I went through something very similar to your DD my freshman year of college, so I just thought I'd share. Went to a very large school (10,000+ undergrads) about 3 hours from home after graduating from a small, private hs (120 in my class). One of my roommmates was my bf from hs, and we were also tripled with another girl neither of us had met. From the very beginning, I felt lost and absolutely hated it. I'm a pretty shy person (even moreso then) and just did not want to go out every night like everyone else on my floor. This left me sitting in my room feeling sorry for myself. I never went out and met people, and I still regret that. Instead I just latched on to my friend from hs, and we ended up hating each other. About a month before the semester was over, I ended up moving out of that room and into another one. I transferred to a local college when the semester was over, and have been there ever since. For the first year, I commuted from home, and now I have an apartment with another girl near school.

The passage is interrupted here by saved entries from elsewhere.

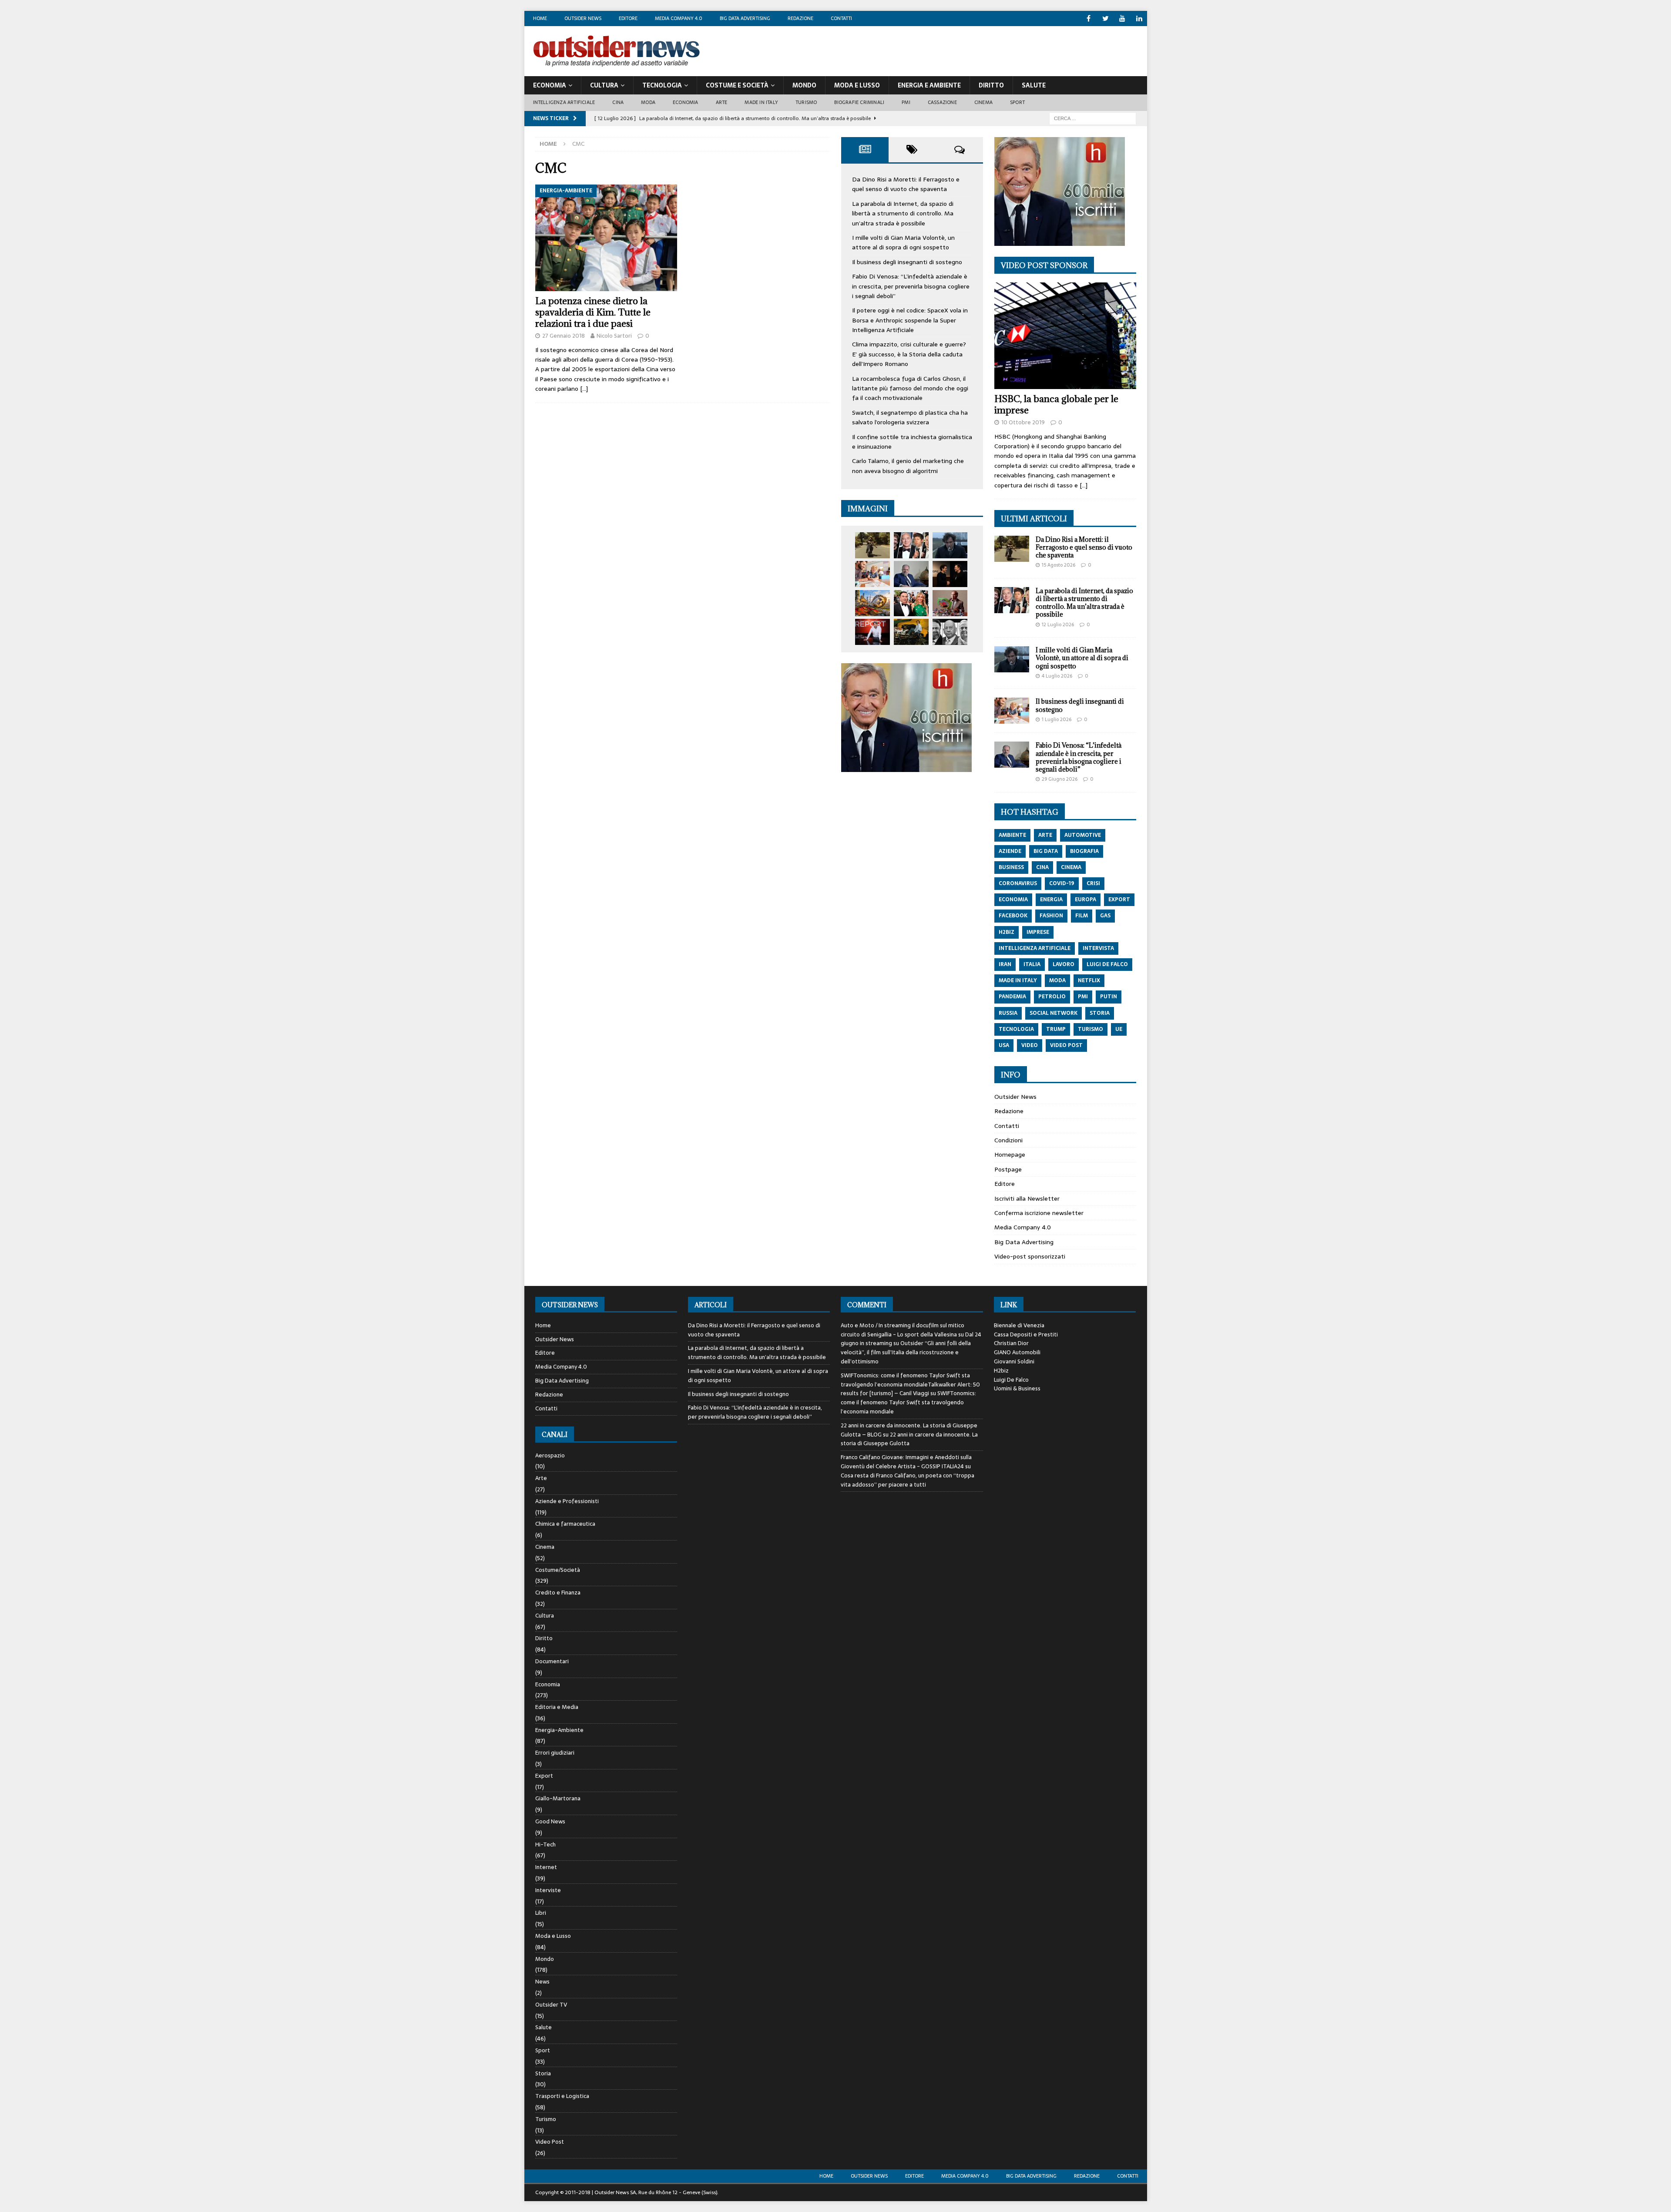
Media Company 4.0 (678, 18)
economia (1013, 899)
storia (1100, 1013)
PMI (906, 102)
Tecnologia (662, 85)
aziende (1010, 851)
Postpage (1008, 1169)
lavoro (1063, 964)
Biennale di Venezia (1019, 1325)
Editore (628, 18)
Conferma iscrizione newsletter (1039, 1213)
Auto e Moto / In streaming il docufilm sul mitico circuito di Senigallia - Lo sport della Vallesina (902, 1330)
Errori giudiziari (554, 1752)
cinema (1071, 867)
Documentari (552, 1661)
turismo (1090, 1029)
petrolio (1052, 996)
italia (1031, 964)
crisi (1093, 883)
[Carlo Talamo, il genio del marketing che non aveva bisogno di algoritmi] (911, 632)
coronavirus (1018, 883)
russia (1008, 1013)
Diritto (991, 85)
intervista (1098, 948)
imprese (1038, 932)
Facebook (1013, 915)
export (1119, 899)
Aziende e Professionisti (567, 1501)
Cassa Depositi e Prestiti (1026, 1334)
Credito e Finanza (557, 1592)
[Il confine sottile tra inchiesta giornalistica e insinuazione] (872, 632)
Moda (648, 102)
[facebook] (1088, 18)
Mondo (804, 85)
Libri (540, 1912)
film (1081, 915)
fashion (1051, 915)
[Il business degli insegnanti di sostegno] (872, 574)
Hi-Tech (545, 1844)
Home (540, 18)
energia (1051, 899)
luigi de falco (1107, 964)
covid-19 (1061, 883)
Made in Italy (761, 102)
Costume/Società (557, 1569)
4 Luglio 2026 (1057, 676)
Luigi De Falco (1011, 1379)
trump (1056, 1029)
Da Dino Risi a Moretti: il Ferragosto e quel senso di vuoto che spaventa (906, 184)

My advice would be to definitely stick out the semester. You don't want to lose out on time, credits, and money unless you really have to. Don't let her come home every single weekend (I did, and I lost out on so many chances to meet people). Encourage her to just walk around her building and pop her head into any open doors. It's a big first step to make, but you have to remember that everyone else is looking to make friends too. If you do it around dinner time, you're almost guaranteed to find someone who will go eat with you. Looking back, I think its really important to get her away from her best friend so that they're not dependent on each other. Sooner or later, one of them is going to meet a lot of people and will resent the other girl hanging on to her. Lastly, don't forget to write, and get other family members to write and call as well. Nothing cheered me up more than getting cute little care packages from my mom.
I hope everything works out for your daughter, lots of pd to you and her as well.